CODEWITHSUNDEEP
algorithmtreefunctional-programmingocamlfold
guser
guser

Reputation: 296

Weird function on trees Ocaml

A Node is called beautiful if it's value is greater than the value of any other node, which can be found on the way to the root. The problem is to count the beautiful nodes on a given tree.

Here is solution to the problem, but I can't understand the idea behind having an accumulator of functions.

Could anyone explain this solution?

open List;;

type 'a tree = Node of 'a * 'a tree list

let rec fold_tree f (Node (x, l)) =
  f x (map (fold_tree f) l);;

let beautiful_nodes t  =
  let merge x l k =
    if x < k then 
      fold_left (fun a h ->a + h k) 0 l
    else
      fold_left (fun a h ->a + h x) 0 l + 1
  in
  fold_tree merge t (-1);;

Upvotes: 1

Views: 394

Answers (2)

▬▬▬▬▬▬

Problems to solve
1 > Output the records as a numbered list, beginning with the line containing "Select 104 score" and ending with the line containing "Action: (172, 301)", both included, and leave out any blank lines.
2 > Continue the forum thread on counting beautiful nodes in an OCaml tree from the point where it stops.

▬▬▬▬▬▬

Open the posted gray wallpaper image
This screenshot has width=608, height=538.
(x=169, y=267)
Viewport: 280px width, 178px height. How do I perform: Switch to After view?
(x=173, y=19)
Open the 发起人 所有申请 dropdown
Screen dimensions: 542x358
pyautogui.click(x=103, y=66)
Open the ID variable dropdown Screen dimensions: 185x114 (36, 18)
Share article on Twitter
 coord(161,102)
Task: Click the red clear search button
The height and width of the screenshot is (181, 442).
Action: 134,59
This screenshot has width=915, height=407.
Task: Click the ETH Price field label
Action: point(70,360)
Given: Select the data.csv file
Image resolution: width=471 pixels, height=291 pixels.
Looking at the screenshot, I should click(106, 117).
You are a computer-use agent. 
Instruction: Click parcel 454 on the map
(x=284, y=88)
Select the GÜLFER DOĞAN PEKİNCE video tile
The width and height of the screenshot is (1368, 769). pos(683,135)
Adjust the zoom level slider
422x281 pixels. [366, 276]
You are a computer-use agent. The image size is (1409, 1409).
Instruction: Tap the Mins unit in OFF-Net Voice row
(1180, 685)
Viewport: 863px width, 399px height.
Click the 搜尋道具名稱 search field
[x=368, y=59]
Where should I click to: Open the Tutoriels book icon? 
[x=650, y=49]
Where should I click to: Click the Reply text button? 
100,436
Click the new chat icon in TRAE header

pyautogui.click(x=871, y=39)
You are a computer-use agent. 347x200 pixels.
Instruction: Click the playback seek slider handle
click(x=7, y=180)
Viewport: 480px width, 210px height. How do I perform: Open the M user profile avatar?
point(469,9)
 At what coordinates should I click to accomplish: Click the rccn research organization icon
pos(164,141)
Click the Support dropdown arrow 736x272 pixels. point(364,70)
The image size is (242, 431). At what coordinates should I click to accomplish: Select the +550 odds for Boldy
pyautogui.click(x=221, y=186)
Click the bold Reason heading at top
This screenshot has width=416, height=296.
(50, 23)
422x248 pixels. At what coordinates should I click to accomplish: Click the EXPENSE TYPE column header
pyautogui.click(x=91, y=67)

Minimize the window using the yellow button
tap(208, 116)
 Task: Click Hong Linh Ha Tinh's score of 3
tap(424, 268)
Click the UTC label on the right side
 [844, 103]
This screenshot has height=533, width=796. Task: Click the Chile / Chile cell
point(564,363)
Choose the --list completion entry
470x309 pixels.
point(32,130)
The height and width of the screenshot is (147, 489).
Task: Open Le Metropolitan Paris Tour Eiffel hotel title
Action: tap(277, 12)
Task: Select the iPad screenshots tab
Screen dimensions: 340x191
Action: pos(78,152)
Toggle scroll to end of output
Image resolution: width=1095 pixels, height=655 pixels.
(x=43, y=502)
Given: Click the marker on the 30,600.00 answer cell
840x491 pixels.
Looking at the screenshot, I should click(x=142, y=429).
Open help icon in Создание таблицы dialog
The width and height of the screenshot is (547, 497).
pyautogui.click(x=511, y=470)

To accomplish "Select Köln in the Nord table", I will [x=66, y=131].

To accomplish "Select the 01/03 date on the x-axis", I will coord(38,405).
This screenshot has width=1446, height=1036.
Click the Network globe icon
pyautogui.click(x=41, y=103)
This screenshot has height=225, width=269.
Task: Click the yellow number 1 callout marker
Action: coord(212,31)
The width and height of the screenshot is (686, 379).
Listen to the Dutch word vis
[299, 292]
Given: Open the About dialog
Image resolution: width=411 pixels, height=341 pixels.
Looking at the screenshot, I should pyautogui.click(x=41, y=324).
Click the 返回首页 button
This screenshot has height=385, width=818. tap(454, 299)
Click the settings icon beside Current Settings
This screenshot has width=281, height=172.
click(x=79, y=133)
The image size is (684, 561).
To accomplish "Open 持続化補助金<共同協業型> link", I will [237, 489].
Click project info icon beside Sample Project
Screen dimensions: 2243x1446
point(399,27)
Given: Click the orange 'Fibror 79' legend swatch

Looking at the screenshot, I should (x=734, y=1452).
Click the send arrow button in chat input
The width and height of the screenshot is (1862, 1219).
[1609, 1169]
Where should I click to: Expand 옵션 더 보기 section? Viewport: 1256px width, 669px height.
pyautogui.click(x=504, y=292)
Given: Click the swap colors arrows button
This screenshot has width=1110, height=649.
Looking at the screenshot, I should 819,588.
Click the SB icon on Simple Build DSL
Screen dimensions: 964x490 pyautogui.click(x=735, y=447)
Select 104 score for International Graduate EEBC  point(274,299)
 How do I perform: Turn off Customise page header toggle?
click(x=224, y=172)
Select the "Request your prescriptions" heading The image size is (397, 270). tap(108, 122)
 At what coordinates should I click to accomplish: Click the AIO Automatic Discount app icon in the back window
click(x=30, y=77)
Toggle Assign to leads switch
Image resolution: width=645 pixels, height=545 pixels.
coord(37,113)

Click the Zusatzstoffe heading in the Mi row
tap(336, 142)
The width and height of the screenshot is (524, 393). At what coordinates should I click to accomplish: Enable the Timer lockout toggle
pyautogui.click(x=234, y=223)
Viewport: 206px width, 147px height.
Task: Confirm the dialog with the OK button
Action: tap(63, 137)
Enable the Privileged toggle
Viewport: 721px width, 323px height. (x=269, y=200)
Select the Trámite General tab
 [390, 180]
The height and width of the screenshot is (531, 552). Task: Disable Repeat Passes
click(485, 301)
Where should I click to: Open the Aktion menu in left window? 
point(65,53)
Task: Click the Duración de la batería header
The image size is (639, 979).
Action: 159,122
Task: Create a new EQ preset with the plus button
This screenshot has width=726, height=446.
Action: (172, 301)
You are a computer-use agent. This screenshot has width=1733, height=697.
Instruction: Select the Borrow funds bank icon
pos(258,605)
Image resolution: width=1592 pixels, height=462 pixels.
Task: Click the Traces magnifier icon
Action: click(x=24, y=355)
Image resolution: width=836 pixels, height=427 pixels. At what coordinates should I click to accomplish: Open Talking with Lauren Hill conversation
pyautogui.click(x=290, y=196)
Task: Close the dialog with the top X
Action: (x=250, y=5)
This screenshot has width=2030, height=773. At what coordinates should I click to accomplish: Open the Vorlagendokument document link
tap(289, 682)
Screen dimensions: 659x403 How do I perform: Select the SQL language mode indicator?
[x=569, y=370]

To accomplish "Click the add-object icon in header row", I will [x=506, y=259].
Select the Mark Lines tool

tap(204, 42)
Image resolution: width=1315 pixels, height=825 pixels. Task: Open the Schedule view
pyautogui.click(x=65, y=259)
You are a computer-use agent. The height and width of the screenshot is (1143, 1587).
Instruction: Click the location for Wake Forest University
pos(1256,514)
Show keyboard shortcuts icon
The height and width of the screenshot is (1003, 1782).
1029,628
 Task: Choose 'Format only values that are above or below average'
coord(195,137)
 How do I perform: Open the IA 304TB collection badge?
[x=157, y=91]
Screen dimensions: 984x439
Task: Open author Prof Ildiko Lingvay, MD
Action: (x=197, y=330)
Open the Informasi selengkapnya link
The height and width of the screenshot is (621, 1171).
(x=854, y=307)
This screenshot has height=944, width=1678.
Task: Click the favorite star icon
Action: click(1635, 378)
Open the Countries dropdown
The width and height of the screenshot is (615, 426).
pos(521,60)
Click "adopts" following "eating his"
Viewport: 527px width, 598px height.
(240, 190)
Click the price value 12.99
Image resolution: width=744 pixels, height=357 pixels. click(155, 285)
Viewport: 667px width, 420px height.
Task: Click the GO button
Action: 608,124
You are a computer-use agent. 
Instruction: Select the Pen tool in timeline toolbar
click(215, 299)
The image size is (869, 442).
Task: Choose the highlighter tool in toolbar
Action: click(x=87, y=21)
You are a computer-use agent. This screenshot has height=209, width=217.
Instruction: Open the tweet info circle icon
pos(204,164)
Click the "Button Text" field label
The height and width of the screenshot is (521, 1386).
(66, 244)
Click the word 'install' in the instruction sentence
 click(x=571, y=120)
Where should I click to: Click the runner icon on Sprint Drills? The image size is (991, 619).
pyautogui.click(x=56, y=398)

▬▬▬▬▬▬

Response list
1 >
1. Select 104 score for International Graduate EEBC  point(274,299)
2.  How do I perform: Turn off Customise page header toggle?
3. click(x=224, y=172)
4. Select the "Request your prescriptions" heading The image size is (397, 270). tap(108, 122)
5.  At what coordinates should I click to accomplish: Click the AIO Automatic Discount app icon in the back window
6. click(x=30, y=77)
7. Toggle Assign to leads switch
8. Image resolution: width=645 pixels, height=545 pixels.
9. coord(37,113)
10. Click the Zusatzstoffe heading in the Mi row
11. tap(336, 142)
12. The width and height of the screenshot is (524, 393). At what coordinates should I click to accomplish: Enable the Timer lockout toggle
13. pyautogui.click(x=234, y=223)
14. Viewport: 206px width, 147px height.
15. Task: Confirm the dialog with the OK button
16. Action: tap(63, 137)
17. Enable the Privileged toggle
18. Viewport: 721px width, 323px height. (x=269, y=200)
19. Select the Trámite General tab
20.  [390, 180]
21. The height and width of the screenshot is (531, 552). Task: Disable Repeat Passes
22. click(485, 301)
23. Where should I click to: Open the Aktion menu in left window? 
24. point(65,53)
25. Task: Click the Duración de la batería header
26. The image size is (639, 979).
27. Action: 159,122
28. Task: Create a new EQ preset with the plus button
29. This screenshot has width=726, height=446.
30. Action: (172, 301)

2 >
guser
guser

Reputation: 296

May be also useful the following interpretation. I mean the following representation of the same code where explicitly is defined the function which is accumulated. It helped me to understand the idea behind the implementation.

let beautiful_nodes tree = 
   let merge x l = (fun k ->
    if (x>k) then
        1+ fold_left (fun acc h -> acc+ h x) 0 l
    else
        fold_left (fun acc h  -> acc + h k) 0 l
                    ) 
    in  fold_tree merge tree (-1);;

Upvotes: 0

Marc
Marc

Reputation: 766

For all integer k, the function "fold_tree merge t k" returns the number of beautiful nodes in t with value greater than k. Let's call this hypothesis H(t).

(Note that if you suppose all values are positive, then "fold_tree merge -1" returns the number of beautiful nodes (or "fold_tree merge 0" !)).

From the definitions, the following pseudo-code equation holds:

fold_tree merge (Node (x, [son1; son2; ...])) k = if x < k then sum ([fold_tree merge son1 k; fold_tree merge son2 k; ...])) else 1 + sum ([fold_tree merge son1 x; fold_tree merge son2 x; ...]))

Now you should be able to convince yourself that if H(son1), H(son2), ... holds then H(Node(x, [son1; son2; ...])) holds as well.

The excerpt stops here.